[Requirements] Can you quote the data word for word, everything from the line containing "Open the Marchio dropdown showing Woolrich" down to the line containing "vegetable filter panel", without the pictures?

[Entries provided]

-----

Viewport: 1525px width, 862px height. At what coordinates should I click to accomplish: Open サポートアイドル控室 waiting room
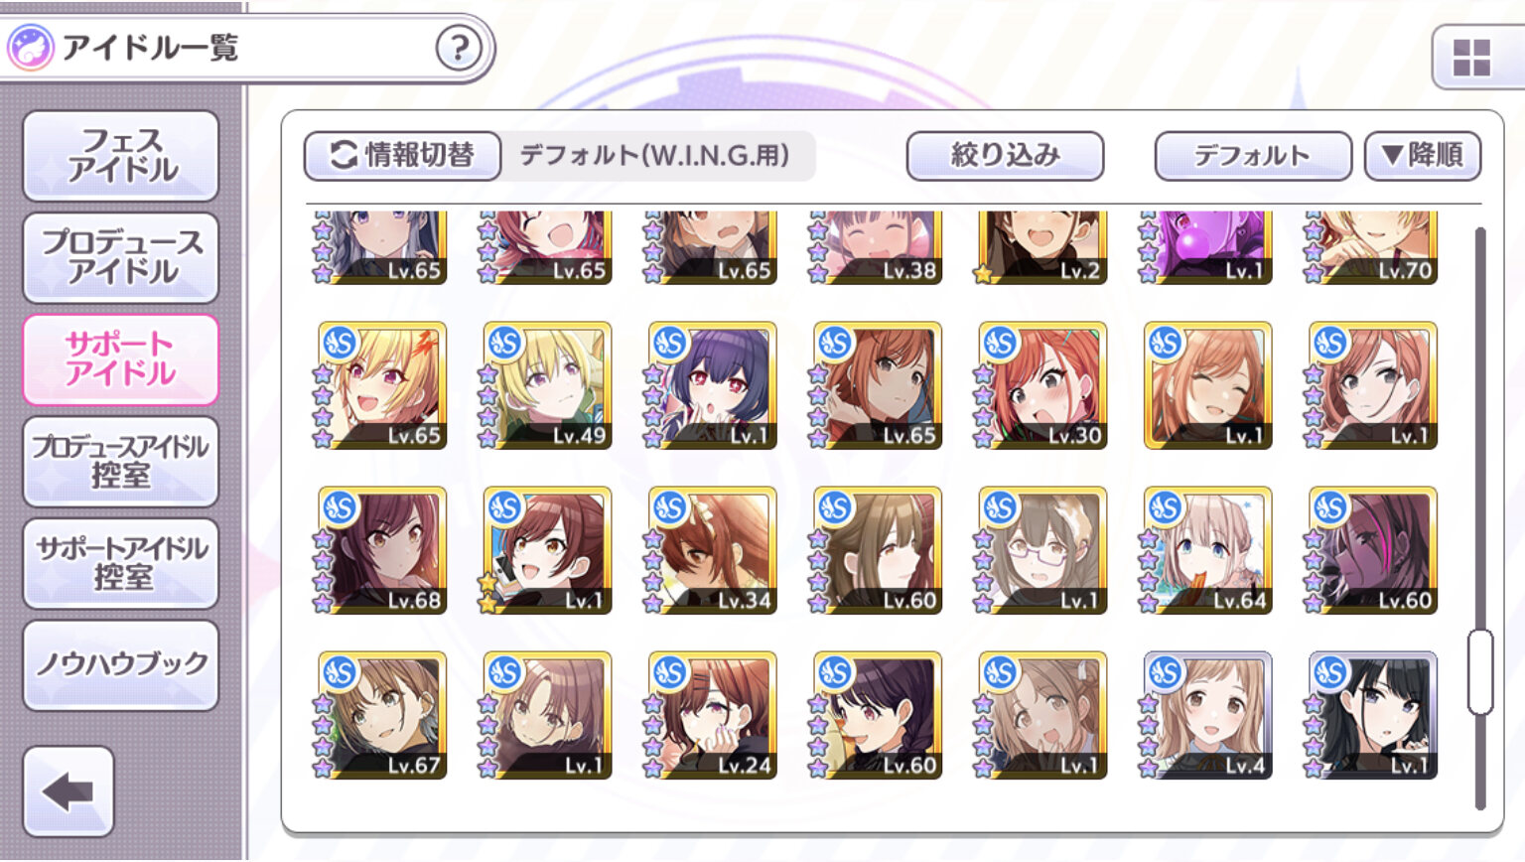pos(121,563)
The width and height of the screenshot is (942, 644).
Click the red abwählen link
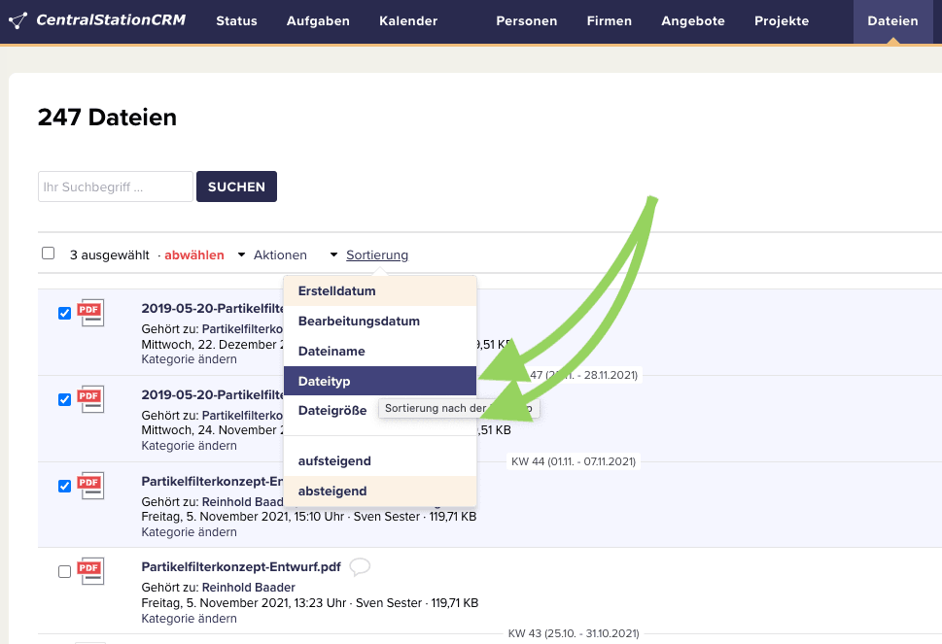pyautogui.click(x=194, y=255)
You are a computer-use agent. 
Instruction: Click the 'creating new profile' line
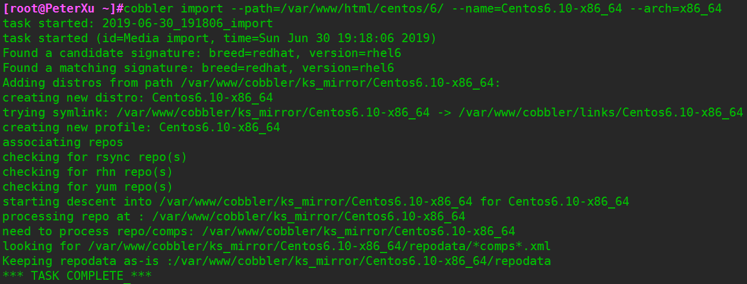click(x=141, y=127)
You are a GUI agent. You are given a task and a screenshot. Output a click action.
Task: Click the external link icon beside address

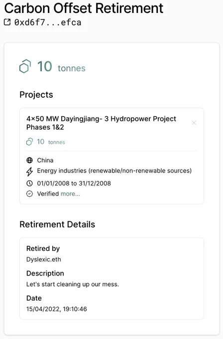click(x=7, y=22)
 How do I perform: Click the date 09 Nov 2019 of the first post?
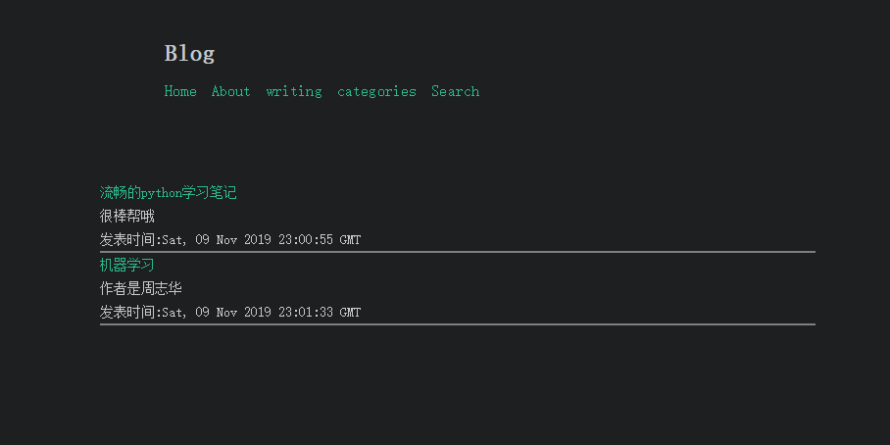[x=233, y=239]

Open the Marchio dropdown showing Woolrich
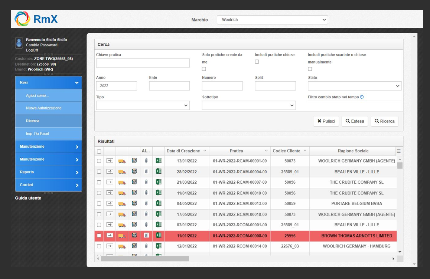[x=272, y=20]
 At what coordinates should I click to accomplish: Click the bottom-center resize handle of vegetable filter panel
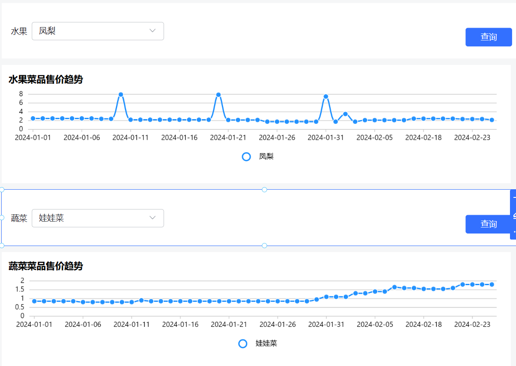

-----

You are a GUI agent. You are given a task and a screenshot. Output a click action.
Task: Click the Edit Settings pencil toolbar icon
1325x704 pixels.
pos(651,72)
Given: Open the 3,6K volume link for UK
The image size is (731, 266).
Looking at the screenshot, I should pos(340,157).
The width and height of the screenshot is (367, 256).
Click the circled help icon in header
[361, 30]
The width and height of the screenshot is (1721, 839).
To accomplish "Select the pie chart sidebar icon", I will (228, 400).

-----

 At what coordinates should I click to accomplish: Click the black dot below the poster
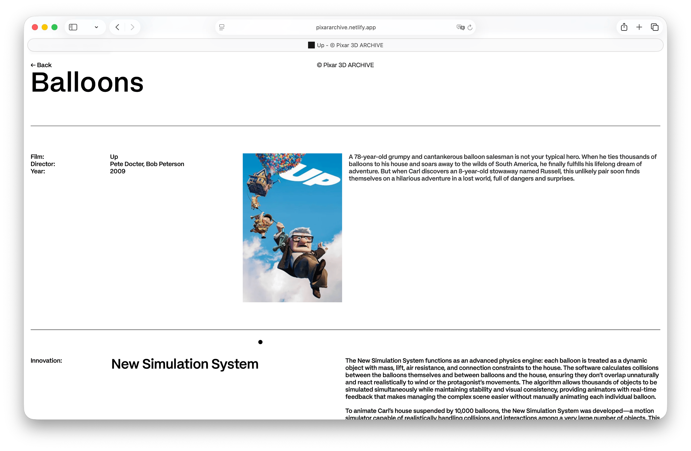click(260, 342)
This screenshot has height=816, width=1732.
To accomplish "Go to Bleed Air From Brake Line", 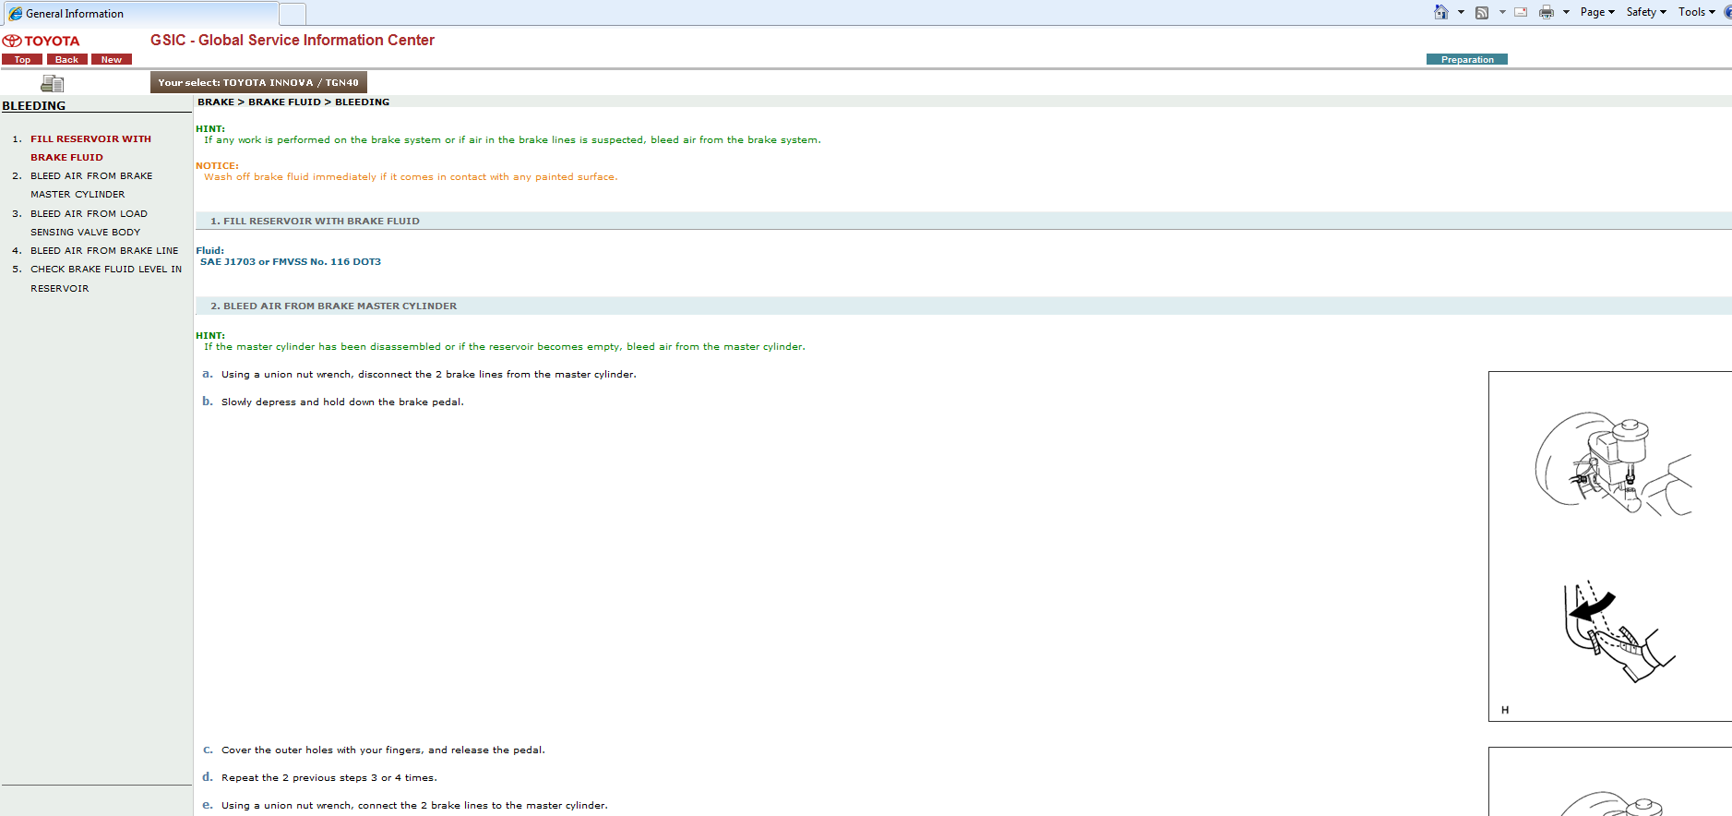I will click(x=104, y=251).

-----

[Exercise output]
Open the Marchio dropdown showing Woolrich
[x=272, y=20]
 At what coordinates should I click to accomplish: Click the bottom-center resize handle of vegetable filter panel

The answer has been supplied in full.